WHAT THE TASK ASKS: Reproduce the records below word for word, omitting the pictures.

ENTRIES PROVIDED:
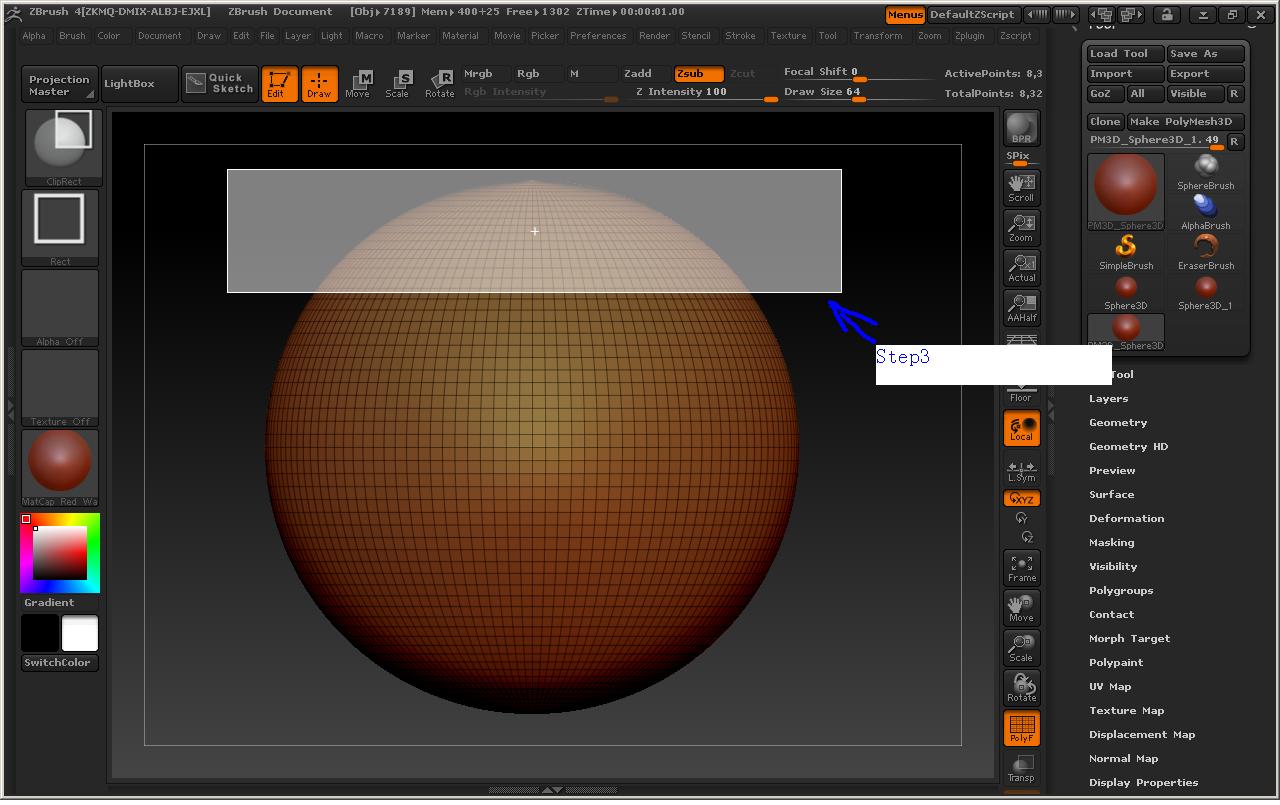1280x805 pixels.
Task: Click Make PolyMesh3D button
Action: (1185, 122)
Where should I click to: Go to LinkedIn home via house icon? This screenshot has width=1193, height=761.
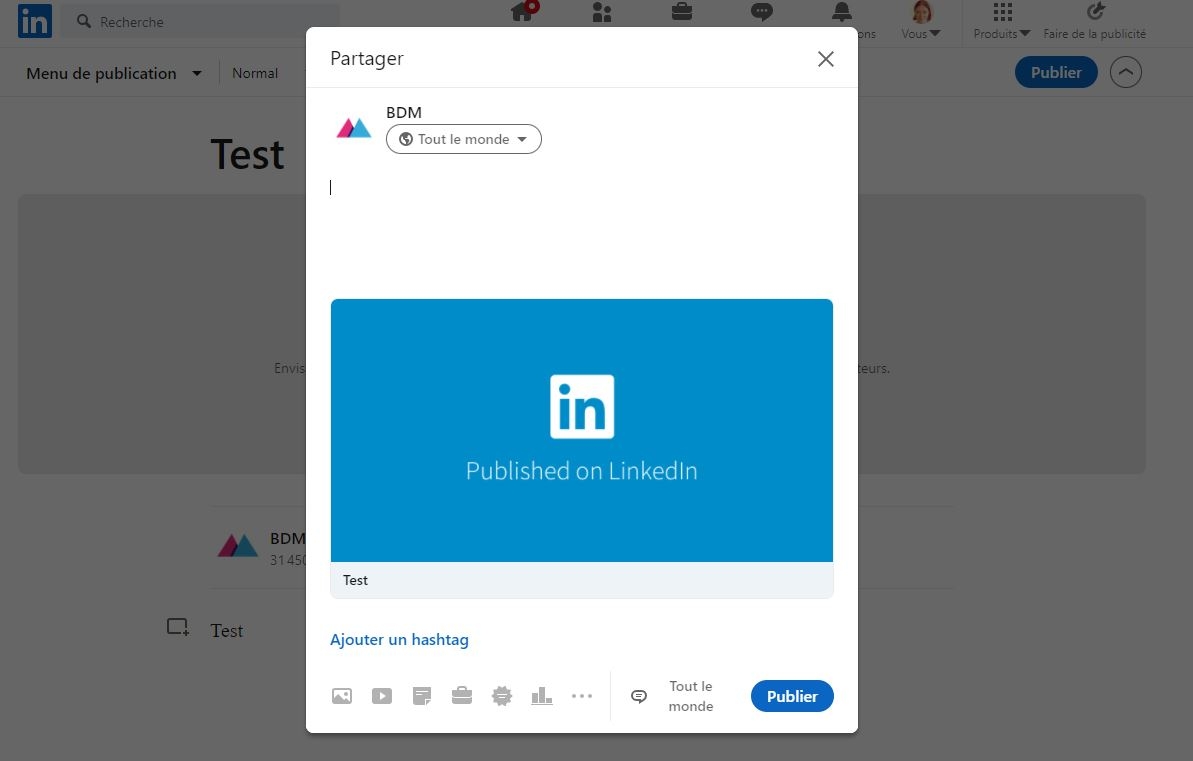pos(522,13)
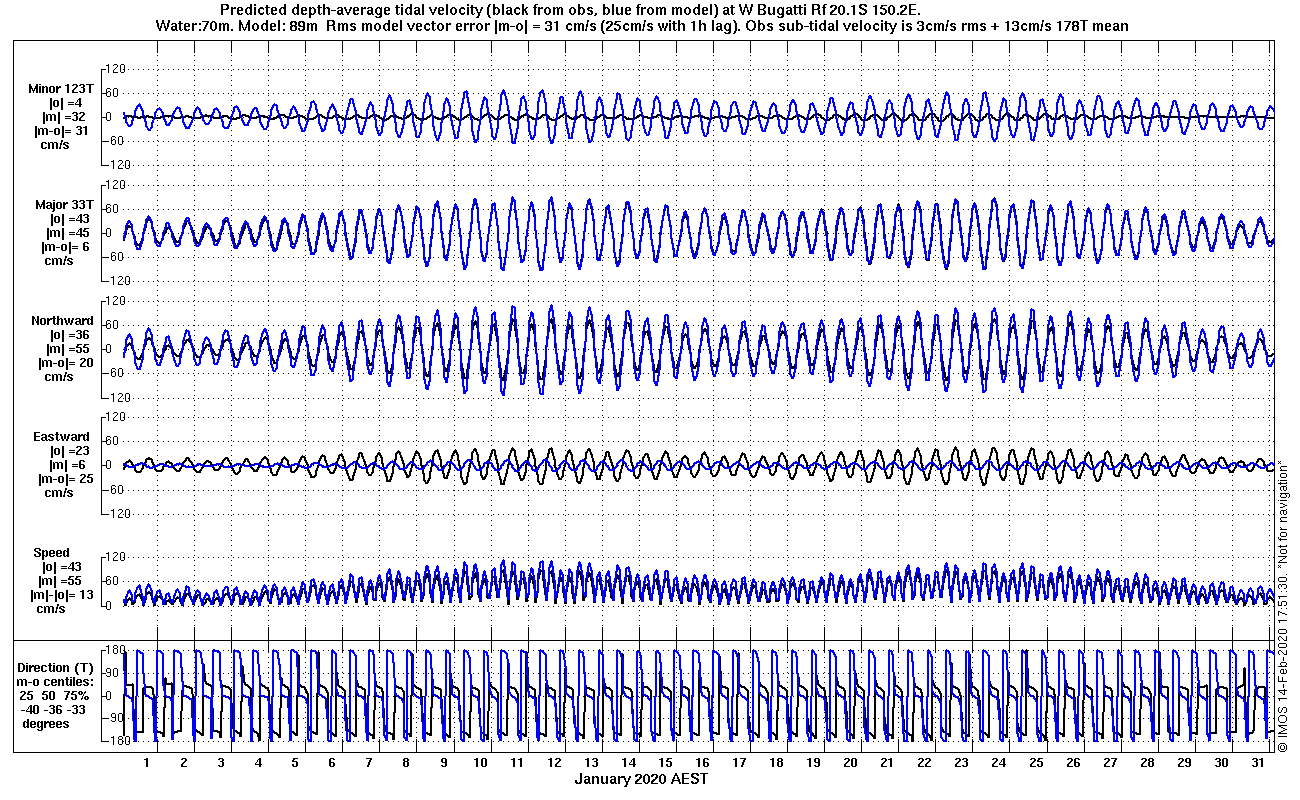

THE SOLUTION:
1280x805 pixels.
Task: Click Make PolyMesh3D button
Action: (1185, 122)
Where should I click to: Go to LinkedIn home via house icon? This screenshot has width=1193, height=761.
pos(522,13)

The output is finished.